Combattere lo stress da lavoro richiede un approccio che imponga dei cambiamenti sia nell’ambiente lavorativo che nelle strategie personali di gestione dello stress. Ecco alcuni suggerimenti:

  • Comunica apertamente con i tuoi superiori, o colleghi riguardo alle tue preoccupazioni e ai carichi di lavoro eccessivi. Una comunicazione chiara può contribuire a ridurre le tensioni.
  • Organizza le tue attività in modo efficiente, stabilendo priorità e pianificando il tuo tempo in modo da ridurre il senso di sopraffazione e affrontare le scadenze in modo più efficace.
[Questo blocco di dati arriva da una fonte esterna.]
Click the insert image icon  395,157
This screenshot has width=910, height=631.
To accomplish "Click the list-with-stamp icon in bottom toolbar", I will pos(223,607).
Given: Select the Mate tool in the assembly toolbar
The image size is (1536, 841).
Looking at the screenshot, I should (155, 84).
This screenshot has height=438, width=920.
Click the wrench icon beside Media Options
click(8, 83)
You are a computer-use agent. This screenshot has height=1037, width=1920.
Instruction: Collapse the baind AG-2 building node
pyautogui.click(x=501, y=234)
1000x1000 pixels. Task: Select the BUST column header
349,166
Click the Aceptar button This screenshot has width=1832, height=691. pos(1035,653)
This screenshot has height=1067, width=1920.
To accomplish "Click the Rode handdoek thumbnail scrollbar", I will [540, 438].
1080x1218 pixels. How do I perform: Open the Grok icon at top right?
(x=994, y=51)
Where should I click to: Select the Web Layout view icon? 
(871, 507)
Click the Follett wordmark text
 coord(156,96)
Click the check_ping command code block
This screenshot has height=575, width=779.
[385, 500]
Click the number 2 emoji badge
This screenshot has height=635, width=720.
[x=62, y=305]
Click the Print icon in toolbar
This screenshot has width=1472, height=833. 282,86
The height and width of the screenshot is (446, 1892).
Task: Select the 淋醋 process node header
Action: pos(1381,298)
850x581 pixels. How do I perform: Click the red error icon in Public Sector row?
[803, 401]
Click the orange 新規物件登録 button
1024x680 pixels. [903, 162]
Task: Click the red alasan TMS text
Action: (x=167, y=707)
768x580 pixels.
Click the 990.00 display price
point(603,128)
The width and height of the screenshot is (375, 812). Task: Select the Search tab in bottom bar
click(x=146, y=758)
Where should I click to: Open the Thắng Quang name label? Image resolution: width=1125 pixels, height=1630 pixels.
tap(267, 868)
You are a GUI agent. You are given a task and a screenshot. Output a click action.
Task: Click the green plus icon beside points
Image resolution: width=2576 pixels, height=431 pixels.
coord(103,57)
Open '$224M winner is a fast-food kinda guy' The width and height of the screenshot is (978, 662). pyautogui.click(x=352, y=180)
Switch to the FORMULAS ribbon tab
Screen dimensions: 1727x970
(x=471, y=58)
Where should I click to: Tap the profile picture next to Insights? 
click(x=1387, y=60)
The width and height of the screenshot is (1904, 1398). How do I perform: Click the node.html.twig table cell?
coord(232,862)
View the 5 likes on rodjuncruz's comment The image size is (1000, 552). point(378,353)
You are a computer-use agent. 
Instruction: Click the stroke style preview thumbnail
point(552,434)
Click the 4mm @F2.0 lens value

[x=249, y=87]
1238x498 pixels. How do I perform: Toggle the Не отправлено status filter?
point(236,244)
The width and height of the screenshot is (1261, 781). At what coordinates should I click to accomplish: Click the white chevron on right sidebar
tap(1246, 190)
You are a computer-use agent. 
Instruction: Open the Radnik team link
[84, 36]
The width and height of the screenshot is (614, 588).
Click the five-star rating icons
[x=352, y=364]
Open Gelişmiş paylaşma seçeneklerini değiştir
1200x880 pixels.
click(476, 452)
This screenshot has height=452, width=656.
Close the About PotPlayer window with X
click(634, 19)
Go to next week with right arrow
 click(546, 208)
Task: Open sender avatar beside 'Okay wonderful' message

  • Impara a dire di no quando le richieste di lavoro sono eccessive o non sostenibili. Impostare dei limiti chiari può aiutarti a bilanciare il lavoro con la vita personale.
  • Fai delle pause durante la giornata lavorativa per rilassarti, ricaricare le energie e ridurre lo stress accumulato.
  • Utilizza tecniche di rilassamento come la respirazione profonda, la meditazione, lo yoga per ridurre lo stress e aumentare il senso di calma e tranquillità.
  • Assicurati di mangiare in modo sano, fare esercizio fisico regolarmente e dormire a sufficienza.


È importante fare in modo di creare un ambiente lavorativo positivo, che ti sostenga e che sia di appoggio, allo stesso modo, anche per i tuoi colleghi.Se lo stress sul lavoro diventa sopraffacente, non esitare a cercare supporto da parte di amici, familiari o professionisti della salute mentale.